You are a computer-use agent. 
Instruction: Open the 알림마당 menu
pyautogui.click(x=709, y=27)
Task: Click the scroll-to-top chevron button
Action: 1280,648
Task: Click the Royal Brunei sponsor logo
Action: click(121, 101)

○ ○ ○ ○

Work instructions
All of the entries must be quoted exactly; please include each one.

Output of the exercise
You are a computer-use agent. 
Instruction: Open the 알림마당 menu
pyautogui.click(x=709, y=27)
Task: Click the scroll-to-top chevron button
Action: 1280,648
Task: Click the Royal Brunei sponsor logo
Action: click(121, 101)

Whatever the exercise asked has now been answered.